Maria Leandra Bizello – A vida privada que analisei é aquela mostrada nas revistas ilustradas, e, portanto, as imagens de família são imagens permitidas pelo presidente. JK estabelecia uma relação bem próxima com repórteres e fotógrafos das duas revistas analisadas. Isso me fez pensar em imagem permitida e não em imagem oficial. A primeira é negociada entre JK e os fotógrafos dos meios de comunicação; a segunda, produzida pelas agências governamentais, daquele período, no caso, a Agência Nacional. Isso também acontece com os filmes institucionais que analisei. Se Getúlio Vargas, enquanto ditador, tinha o DIP (Departamento de Imprensa e Propaganda) como um aparato de propaganda e de construção de sua imagem, JK não tinha um aparato estatal tão forte e se serviu das relações pessoais e políticas para construir sua imagem pública também através dos meios de comunicação de massa privados.
Para mim, não há relação entre sua vida privada e as crises enfrentadas por JK durante sua presidência. A mídia – no caso de meu estudo, as revistas ilustradas – não estabeleciam essa relação. A mídia não invadia de forma agressiva a vida privada dos políticos. Havia um limite dado pelo próprio político, pela mídia e pelos valores da época.

** Dados armazenados **
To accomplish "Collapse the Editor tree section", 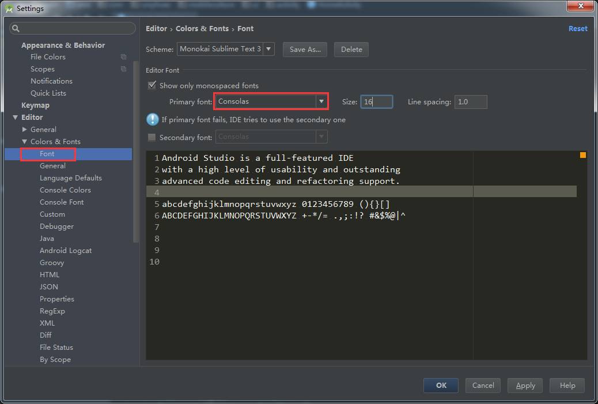I will [15, 117].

** Tarefas propostas **
a – Segundo o texto sobre JK, qual agência governamental produzia a imagem oficial naquele período?
b – No texto sobre JK, troque "fotógrafos" por "cinegrafistas" e reescreva o trecho que começa em "Maria Leandra Bizello" e termina em "de massa privados.".
c – Indique se cada afirmação concorda com o texto sobre JK, citando as palavras que decidem a resposta.
(i) JK dispunha de um aparato estatal de propaganda tão forte quanto o DIP de Getúlio Vargas.
(ii) As revistas ilustradas não estabeleciam relação entre a vida privada de JK e as crises de sua presidência.
(iii) A imagem permitida era negociada entre JK e os fotógrafos dos meios de comunicação.
O material é independente e não tem relação com o texto sobre JK.

** Respostas dadas **
a – A Agência Nacional.

b –
Maria Leandra Bizello – A vida privada que analisei é aquela mostrada nas revistas ilustradas, e, portanto, as imagens de família são imagens permitidas pelo presidente. JK estabelecia uma relação bem próxima com repórteres e cinegrafistas das duas revistas analisadas. Isso me fez pensar em imagem permitida e não em imagem oficial. A primeira é negociada entre JK e os cinegrafistas dos meios de comunicação; a segunda, produzida pelas agências governamentais, daquele período, no caso, a Agência Nacional. Isso também acontece com os filmes institucionais que analisei. Se Getúlio Vargas, enquanto ditador, tinha o DIP (Departamento de Imprensa e Propaganda) como um aparato de propaganda e de construção de sua imagem, JK não tinha um aparato estatal tão forte e se serviu das relações pessoais e políticas para construir sua imagem pública também através dos meios de comunicação de massa privados.

c –
(i) Não: "JK não tinha um aparato estatal tão forte".
(ii) Sim: "A mídia – no caso de meu estudo, as revistas ilustradas – não estabeleciam essa relação."
(iii) Sim: "A primeira é negociada entre JK e os fotógrafos dos meios de comunicação".